**TASK STATEMENT**:
Can you reproduce the records below line for line, with the pictures left out?

====== EXTRACTED INFORMATION ======

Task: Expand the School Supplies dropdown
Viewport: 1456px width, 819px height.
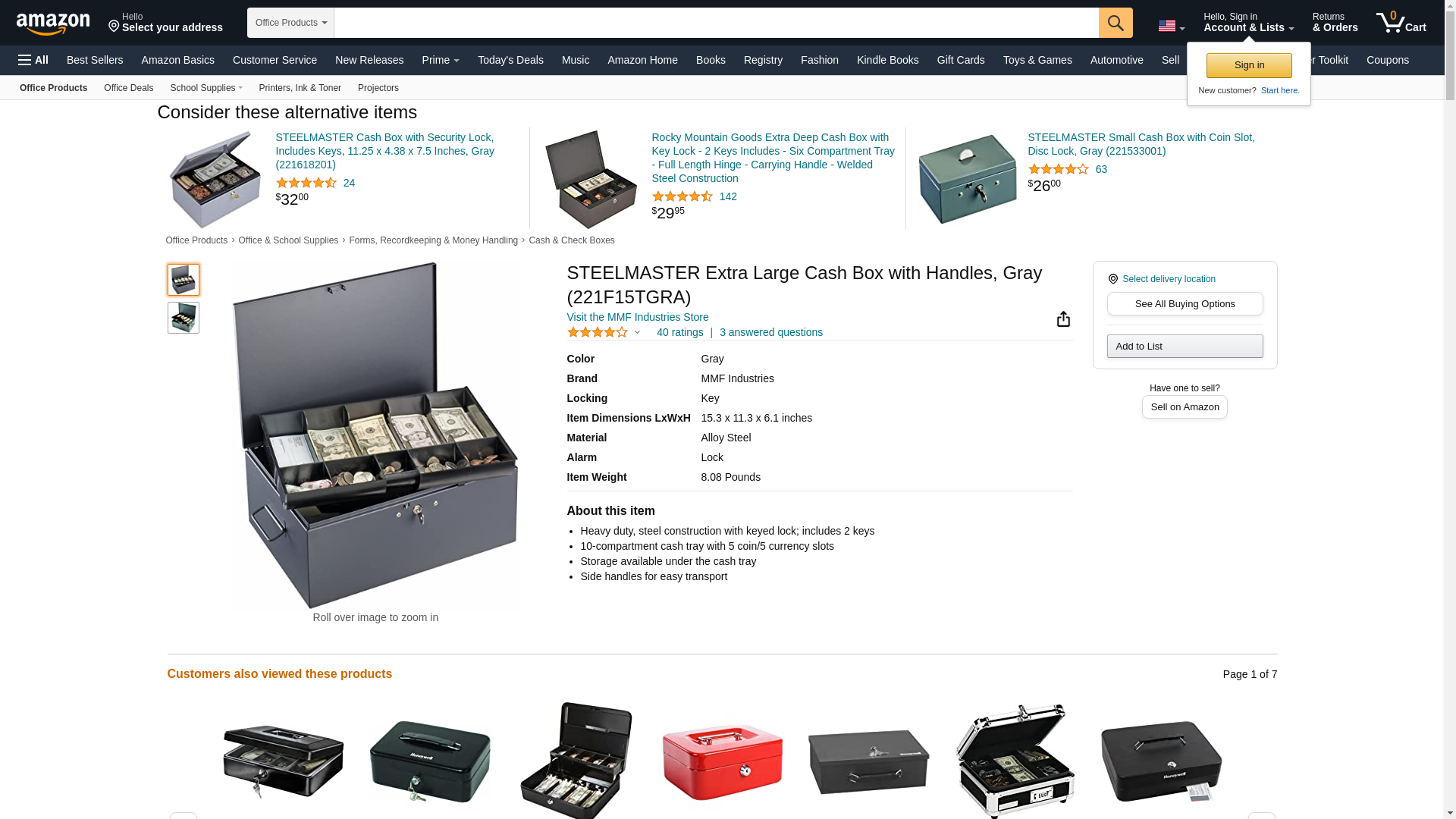Action: pyautogui.click(x=206, y=88)
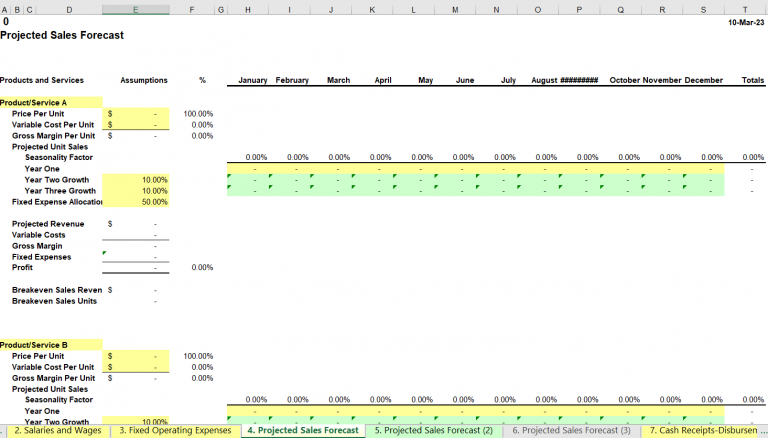Viewport: 768px width, 438px height.
Task: Select yellow Product/Service B name cell
Action: (51, 345)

======

**ANSWER TO THIS PROBLEM**:
Task: Expand the School Supplies dropdown
Viewport: 1456px width, 819px height.
Action: pyautogui.click(x=206, y=88)
Viewport: 768px width, 438px height.
Task: Select yellow Product/Service B name cell
Action: (51, 345)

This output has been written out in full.